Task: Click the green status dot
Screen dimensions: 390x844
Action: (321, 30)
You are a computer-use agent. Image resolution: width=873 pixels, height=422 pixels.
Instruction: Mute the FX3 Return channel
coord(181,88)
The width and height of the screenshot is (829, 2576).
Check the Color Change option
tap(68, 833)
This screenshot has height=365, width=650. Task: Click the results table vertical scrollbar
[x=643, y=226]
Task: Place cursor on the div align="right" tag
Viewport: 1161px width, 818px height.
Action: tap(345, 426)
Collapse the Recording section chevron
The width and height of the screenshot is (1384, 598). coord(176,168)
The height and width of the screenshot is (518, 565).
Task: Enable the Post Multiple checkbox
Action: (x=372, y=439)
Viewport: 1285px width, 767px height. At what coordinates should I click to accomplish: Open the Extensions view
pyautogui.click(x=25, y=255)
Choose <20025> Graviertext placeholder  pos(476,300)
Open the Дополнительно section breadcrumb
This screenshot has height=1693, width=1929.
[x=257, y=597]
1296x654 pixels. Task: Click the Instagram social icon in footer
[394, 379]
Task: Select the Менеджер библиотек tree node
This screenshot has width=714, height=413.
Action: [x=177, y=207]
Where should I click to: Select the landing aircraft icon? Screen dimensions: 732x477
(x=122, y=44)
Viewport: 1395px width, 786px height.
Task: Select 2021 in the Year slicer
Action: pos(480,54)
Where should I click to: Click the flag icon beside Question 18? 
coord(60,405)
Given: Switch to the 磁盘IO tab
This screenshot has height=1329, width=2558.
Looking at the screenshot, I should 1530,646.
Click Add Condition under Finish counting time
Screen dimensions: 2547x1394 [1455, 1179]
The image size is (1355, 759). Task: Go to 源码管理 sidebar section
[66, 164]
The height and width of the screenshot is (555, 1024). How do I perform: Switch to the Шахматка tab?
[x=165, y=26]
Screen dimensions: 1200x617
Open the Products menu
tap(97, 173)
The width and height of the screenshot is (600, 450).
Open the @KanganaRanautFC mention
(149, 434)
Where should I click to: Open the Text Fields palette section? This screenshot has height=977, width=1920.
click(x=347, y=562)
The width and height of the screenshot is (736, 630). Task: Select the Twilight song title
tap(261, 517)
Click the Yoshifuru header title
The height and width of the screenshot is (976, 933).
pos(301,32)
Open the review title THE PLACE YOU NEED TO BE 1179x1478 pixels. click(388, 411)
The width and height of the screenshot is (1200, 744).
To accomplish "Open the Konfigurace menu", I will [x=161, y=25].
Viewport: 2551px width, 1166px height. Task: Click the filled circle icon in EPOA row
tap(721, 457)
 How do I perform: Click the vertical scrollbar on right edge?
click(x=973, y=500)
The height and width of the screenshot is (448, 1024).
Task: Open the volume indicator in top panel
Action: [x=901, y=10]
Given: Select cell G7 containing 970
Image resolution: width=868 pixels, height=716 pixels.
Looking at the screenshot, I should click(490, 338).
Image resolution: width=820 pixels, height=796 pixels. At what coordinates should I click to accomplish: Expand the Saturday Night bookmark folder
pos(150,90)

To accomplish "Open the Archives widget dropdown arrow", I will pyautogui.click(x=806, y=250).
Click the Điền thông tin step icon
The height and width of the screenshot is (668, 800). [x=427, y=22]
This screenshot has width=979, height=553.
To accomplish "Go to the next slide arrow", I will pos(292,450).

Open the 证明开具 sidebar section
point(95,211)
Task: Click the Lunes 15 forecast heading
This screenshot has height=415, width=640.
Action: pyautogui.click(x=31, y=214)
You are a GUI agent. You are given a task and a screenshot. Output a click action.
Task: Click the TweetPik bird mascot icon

***

• _What the task asks_
All the entries must be retyped exactly.

• _Output_
Task: Click the green status dot
Screen dimensions: 390x844
Action: (321, 30)
You are a computer-use agent. Image resolution: width=873 pixels, height=422 pixels.
Instruction: Mute the FX3 Return channel
coord(181,88)
The width and height of the screenshot is (829, 2576).
Check the Color Change option
tap(68, 833)
This screenshot has height=365, width=650. Task: Click the results table vertical scrollbar
[x=643, y=226]
Task: Place cursor on the div align="right" tag
Viewport: 1161px width, 818px height.
Action: tap(345, 426)
Collapse the Recording section chevron
The width and height of the screenshot is (1384, 598). coord(176,168)
The height and width of the screenshot is (518, 565).
Task: Enable the Post Multiple checkbox
Action: (x=372, y=439)
Viewport: 1285px width, 767px height. At what coordinates should I click to accomplish: Open the Extensions view
pyautogui.click(x=25, y=255)
Choose <20025> Graviertext placeholder  pos(476,300)
Open the Дополнительно section breadcrumb
This screenshot has height=1693, width=1929.
[x=257, y=597]
1296x654 pixels. Task: Click the Instagram social icon in footer
[394, 379]
Task: Select the Менеджер библиотек tree node
This screenshot has width=714, height=413.
Action: [x=177, y=207]
Where should I click to: Select the landing aircraft icon? Screen dimensions: 732x477
(x=122, y=44)
Viewport: 1395px width, 786px height.
Task: Select 2021 in the Year slicer
Action: pos(480,54)
Where should I click to: Click the flag icon beside Question 18? 
coord(60,405)
Given: Switch to the 磁盘IO tab
This screenshot has height=1329, width=2558.
Looking at the screenshot, I should 1530,646.
Click Add Condition under Finish counting time
Screen dimensions: 2547x1394 [1455, 1179]
The image size is (1355, 759). Task: Go to 源码管理 sidebar section
[66, 164]
The height and width of the screenshot is (555, 1024). How do I perform: Switch to the Шахматка tab?
[x=165, y=26]
Screen dimensions: 1200x617
Open the Products menu
tap(97, 173)
The width and height of the screenshot is (600, 450).
Open the @KanganaRanautFC mention
(149, 434)
Where should I click to: Open the Text Fields palette section? This screenshot has height=977, width=1920.
click(x=347, y=562)
The width and height of the screenshot is (736, 630). Task: Select the Twilight song title
tap(261, 517)
Click the Yoshifuru header title
The height and width of the screenshot is (976, 933).
pos(301,32)
Open the review title THE PLACE YOU NEED TO BE 1179x1478 pixels. click(388, 411)
The width and height of the screenshot is (1200, 744).
To accomplish "Open the Konfigurace menu", I will [x=161, y=25].
Viewport: 2551px width, 1166px height. Task: Click the filled circle icon in EPOA row
tap(721, 457)
 How do I perform: Click the vertical scrollbar on right edge?
click(x=973, y=500)
The height and width of the screenshot is (448, 1024).
Task: Open the volume indicator in top panel
Action: [x=901, y=10]
Given: Select cell G7 containing 970
Image resolution: width=868 pixels, height=716 pixels.
Looking at the screenshot, I should click(490, 338).
Image resolution: width=820 pixels, height=796 pixels. At what coordinates should I click to accomplish: Expand the Saturday Night bookmark folder
pos(150,90)

To accomplish "Open the Archives widget dropdown arrow", I will pyautogui.click(x=806, y=250).
Click the Điền thông tin step icon
The height and width of the screenshot is (668, 800). [x=427, y=22]
This screenshot has width=979, height=553.
To accomplish "Go to the next slide arrow", I will pos(292,450).

Open the 证明开具 sidebar section
point(95,211)
Task: Click the Lunes 15 forecast heading
This screenshot has height=415, width=640.
Action: pyautogui.click(x=31, y=214)
You are a GUI agent. You are given a task and a screenshot. Output a click action.
Task: Click the TweetPik bird mascot icon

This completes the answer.